Activity
Reading the listing that follows, count the lines where "computer" appears, and answer with only that count.

Provided data

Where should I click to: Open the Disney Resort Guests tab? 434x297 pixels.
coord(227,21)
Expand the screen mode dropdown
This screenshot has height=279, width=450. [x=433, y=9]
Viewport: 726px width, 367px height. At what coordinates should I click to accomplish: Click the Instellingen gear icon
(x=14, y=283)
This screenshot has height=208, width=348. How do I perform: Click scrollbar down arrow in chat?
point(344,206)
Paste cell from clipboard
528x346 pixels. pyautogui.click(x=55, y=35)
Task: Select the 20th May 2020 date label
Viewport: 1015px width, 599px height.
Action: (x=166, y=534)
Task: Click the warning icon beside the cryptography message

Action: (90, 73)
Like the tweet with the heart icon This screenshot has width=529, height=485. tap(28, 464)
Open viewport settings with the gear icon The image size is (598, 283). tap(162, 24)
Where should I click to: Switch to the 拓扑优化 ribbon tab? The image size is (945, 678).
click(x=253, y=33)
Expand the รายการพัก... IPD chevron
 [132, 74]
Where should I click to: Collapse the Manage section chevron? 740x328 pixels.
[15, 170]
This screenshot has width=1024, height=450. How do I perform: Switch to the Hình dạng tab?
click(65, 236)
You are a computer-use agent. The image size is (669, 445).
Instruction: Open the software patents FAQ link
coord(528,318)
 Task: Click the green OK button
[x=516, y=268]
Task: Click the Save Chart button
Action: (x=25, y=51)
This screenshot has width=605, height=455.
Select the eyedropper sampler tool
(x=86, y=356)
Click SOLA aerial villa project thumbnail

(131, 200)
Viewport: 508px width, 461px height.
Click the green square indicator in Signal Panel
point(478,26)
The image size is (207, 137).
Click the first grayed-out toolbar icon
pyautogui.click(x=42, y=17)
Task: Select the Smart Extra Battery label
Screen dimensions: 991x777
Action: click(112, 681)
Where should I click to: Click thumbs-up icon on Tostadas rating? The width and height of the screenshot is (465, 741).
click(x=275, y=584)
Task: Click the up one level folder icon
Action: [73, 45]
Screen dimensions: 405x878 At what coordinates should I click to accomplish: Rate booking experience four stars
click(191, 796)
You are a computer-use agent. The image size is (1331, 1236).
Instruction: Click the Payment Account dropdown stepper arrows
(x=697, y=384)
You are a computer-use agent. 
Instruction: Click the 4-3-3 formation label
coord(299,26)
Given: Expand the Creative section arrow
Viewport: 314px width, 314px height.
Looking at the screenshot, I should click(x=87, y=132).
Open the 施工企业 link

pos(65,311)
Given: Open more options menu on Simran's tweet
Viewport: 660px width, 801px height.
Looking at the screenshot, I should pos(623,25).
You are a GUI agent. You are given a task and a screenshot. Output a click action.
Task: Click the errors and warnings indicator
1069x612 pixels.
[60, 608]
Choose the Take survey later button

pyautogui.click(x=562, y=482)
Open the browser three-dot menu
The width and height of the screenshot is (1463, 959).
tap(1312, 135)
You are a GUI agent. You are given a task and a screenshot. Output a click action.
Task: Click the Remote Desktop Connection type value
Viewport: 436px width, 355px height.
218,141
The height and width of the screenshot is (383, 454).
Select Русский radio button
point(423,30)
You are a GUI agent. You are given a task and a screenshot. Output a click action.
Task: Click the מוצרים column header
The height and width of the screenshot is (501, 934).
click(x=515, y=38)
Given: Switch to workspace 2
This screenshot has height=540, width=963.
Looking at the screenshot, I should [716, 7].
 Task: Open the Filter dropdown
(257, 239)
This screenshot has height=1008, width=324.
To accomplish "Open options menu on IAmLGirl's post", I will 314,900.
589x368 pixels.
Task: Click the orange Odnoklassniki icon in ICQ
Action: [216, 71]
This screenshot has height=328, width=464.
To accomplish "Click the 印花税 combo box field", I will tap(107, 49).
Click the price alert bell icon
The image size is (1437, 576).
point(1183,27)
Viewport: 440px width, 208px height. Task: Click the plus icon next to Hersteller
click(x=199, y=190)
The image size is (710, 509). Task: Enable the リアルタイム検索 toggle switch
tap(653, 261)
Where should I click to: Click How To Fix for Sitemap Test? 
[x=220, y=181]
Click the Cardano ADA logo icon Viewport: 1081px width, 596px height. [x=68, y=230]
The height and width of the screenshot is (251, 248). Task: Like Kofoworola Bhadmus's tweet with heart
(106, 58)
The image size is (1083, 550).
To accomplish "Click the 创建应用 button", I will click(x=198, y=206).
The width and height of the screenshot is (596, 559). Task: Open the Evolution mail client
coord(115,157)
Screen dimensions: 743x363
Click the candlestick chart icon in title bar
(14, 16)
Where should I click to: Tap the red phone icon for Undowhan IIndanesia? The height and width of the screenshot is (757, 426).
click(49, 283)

Result for this task
3